Haunted houses are a huge cultural attraction for students, who enjoy a chance to get the scare of a lifetime each year, but what it is that keeps people coming back?

According to BYU psychology professor Hal Miller, most of what we fear in our lives is conditioned. Some fears, such as fear of the dark, heights or simply reactionary fears are considered natural. But as a child, people learn what to fear.

Much of this learned fear results from familiar stories that individuals grow up hearing. These stories often depict certain animals, creatures, beings or even people as evil, creating a conditioned fear.

“Around Halloween, we give way to situations where we don’t have that control,” Miller said. “(We) deliberately place (ourselves) in a situation where (we) don’t have control, in order to be frightened and that’s a form of entertainment.”

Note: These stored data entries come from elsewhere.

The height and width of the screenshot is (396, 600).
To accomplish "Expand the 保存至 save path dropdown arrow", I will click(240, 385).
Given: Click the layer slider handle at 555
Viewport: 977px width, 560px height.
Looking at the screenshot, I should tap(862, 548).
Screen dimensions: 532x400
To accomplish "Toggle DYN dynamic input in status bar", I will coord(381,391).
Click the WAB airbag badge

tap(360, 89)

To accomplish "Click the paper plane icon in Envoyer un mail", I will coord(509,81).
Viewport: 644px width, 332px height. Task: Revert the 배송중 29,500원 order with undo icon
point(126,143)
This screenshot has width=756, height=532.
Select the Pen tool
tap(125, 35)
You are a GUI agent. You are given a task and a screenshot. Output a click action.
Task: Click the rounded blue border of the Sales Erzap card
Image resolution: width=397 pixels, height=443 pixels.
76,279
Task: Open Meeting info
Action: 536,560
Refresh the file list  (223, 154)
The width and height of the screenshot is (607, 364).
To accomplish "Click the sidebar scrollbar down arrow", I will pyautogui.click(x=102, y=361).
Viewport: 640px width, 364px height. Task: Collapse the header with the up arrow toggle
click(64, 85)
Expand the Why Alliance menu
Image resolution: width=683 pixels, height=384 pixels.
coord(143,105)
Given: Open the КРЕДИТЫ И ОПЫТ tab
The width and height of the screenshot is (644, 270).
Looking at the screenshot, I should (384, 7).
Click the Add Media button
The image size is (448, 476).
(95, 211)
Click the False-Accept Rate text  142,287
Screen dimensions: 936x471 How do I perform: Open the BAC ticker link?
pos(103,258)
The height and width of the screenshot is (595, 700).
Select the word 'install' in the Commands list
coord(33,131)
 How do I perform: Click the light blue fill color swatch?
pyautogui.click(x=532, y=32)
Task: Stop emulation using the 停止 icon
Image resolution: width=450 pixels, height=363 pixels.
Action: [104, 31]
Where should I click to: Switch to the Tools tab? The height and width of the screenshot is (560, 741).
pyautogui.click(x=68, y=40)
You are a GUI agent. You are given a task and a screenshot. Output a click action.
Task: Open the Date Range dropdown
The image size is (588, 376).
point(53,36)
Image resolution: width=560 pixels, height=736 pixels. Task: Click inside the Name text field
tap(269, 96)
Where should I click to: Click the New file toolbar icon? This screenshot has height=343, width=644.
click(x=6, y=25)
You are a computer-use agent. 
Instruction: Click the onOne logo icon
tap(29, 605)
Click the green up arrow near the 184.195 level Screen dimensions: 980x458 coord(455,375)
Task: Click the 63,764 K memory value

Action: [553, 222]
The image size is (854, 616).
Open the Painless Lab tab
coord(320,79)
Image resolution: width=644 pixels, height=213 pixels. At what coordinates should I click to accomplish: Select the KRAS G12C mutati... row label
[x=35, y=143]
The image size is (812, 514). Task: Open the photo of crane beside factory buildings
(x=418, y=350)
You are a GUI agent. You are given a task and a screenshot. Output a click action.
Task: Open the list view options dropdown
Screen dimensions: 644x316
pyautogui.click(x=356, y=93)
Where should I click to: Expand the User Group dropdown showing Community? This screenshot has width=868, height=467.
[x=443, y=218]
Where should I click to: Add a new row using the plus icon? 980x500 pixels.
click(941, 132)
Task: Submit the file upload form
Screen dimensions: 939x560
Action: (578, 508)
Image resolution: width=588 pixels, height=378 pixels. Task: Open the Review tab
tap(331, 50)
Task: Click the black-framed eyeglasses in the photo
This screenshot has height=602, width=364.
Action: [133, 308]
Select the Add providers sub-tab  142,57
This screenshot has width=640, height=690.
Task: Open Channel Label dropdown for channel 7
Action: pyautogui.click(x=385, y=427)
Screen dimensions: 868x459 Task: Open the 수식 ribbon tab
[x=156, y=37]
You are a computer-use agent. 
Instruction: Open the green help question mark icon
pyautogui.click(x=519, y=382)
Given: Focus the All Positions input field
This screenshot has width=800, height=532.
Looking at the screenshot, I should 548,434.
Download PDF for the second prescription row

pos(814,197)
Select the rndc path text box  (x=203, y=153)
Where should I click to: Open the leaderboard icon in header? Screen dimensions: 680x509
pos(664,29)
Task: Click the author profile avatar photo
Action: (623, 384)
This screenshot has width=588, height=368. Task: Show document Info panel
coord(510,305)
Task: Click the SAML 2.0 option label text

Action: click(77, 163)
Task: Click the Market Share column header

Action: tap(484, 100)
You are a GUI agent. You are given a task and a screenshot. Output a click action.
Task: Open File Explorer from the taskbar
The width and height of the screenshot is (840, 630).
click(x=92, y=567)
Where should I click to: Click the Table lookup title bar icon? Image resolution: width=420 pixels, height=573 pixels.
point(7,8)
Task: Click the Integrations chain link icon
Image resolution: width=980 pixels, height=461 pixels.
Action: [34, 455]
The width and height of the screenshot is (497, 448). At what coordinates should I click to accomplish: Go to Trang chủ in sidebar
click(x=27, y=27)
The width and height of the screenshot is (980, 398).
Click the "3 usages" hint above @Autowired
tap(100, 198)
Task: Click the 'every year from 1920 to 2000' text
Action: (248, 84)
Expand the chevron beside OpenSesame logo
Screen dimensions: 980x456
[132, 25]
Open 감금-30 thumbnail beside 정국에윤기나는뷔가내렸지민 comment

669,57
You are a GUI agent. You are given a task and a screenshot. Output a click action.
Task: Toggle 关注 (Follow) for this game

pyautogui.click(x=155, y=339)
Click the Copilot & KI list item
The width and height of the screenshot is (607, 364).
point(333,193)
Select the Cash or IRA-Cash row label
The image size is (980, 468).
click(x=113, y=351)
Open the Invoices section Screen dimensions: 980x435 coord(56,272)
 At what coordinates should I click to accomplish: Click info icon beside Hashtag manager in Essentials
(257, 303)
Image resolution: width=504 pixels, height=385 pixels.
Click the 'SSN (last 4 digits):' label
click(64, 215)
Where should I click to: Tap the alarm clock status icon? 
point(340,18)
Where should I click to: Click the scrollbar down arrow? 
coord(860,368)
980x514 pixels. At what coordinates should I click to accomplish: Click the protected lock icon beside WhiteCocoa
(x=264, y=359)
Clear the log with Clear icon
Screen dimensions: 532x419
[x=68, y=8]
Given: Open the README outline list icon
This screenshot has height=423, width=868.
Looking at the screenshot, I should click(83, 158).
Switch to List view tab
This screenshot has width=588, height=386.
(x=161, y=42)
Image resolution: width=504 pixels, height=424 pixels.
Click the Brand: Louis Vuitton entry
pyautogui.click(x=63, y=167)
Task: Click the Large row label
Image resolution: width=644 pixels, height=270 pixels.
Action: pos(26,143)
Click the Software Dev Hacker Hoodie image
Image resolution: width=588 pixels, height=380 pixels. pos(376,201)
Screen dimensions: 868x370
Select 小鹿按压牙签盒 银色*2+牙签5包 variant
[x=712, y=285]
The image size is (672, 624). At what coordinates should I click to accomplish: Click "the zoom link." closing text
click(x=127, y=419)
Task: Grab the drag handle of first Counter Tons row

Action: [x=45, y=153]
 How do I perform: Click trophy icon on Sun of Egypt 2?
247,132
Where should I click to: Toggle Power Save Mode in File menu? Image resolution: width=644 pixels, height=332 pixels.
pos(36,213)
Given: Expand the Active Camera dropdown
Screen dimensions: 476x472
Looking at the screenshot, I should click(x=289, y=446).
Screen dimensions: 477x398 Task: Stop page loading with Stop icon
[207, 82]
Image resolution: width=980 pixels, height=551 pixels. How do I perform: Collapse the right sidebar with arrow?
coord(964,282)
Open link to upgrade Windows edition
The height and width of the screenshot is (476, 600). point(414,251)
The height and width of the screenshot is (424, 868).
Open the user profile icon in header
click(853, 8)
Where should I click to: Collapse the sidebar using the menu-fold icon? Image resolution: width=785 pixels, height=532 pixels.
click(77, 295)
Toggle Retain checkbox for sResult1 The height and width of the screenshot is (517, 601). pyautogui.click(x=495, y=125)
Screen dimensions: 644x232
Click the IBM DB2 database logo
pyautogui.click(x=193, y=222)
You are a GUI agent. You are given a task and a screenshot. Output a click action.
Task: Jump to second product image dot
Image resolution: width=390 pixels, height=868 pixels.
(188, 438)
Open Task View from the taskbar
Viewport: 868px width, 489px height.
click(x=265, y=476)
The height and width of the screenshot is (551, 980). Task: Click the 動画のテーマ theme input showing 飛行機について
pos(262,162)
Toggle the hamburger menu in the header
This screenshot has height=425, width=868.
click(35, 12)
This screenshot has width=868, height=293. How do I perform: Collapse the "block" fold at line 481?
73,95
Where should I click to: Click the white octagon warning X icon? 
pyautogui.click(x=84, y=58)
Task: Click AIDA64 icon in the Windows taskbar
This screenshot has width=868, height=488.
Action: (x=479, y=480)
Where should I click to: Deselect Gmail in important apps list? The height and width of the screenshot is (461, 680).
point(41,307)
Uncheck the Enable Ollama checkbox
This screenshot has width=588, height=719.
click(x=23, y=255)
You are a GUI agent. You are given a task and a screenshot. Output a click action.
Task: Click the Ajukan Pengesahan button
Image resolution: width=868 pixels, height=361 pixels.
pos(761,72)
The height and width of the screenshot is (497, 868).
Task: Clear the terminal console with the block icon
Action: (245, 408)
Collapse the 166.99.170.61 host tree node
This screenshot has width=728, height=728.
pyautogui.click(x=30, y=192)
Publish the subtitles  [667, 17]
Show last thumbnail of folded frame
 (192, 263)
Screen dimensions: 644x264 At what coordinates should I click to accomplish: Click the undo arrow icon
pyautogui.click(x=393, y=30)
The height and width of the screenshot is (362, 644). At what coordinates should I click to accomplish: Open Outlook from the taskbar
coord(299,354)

Miller says the entertainment is primarily being with other people. When with other people, one can turn to them to be reassured about the unreality of the situation.

“It becomes a different experience if I’m alone,” Miller said. “There’s something about being with other people and something about having one’s heart rate increase but not interminably. It’s kind of like taking a new ride at the amusement park; we can always close our eyes.”

Miller emphasized how important the setting of the fear is when he said, “All of that can be transformed readily when one gets lost in the woods at night. What was so fun at Halloween is just the opposite now, because there is no one else there and the surprises aren’t controllable.”

The social reinforcements and controllable surprises were enough to draw in BYU junior Matt Swanson. Swanson said he thinks haunted houses are fun because it’s a chance to “look dumb” and “laugh at yourself and your friends for getting scared.”

Swanson said he finds scary movies scarier than haunted houses because in a scary movie he feels stuck — he can’t move like he could in a haunted house.

“I’m more scared of girls than haunted houses,” Swanson said.

BYU senior Ashley Lindenau, on the other hand, does not want to repeat her haunted house experience. At 15, Lindenau visited a haunted house with her parents and younger brother. She decided to go because otherwise she would’ve been at home alone, which she said was scarier than going.

“In the parking lot there were people walking around and scaring us and I started crying,” Lindenau said. “I wanted to go home but my parents wouldn’t let me. I was so scared and crying so this guy dressed up as a creepy nurse … started dancing and trying to make me laugh.”

Lindeau said she disliked the fear of the unknown and her lack of control in the situation.

Haunted houses won’t disappear and will perhaps pop up even earlier next year. Some haunted houses were opening mid-September this year.

“Halloween will go on exciting us through its frightmares for as far as we can see in the future. It’s here to stay,” Miller said.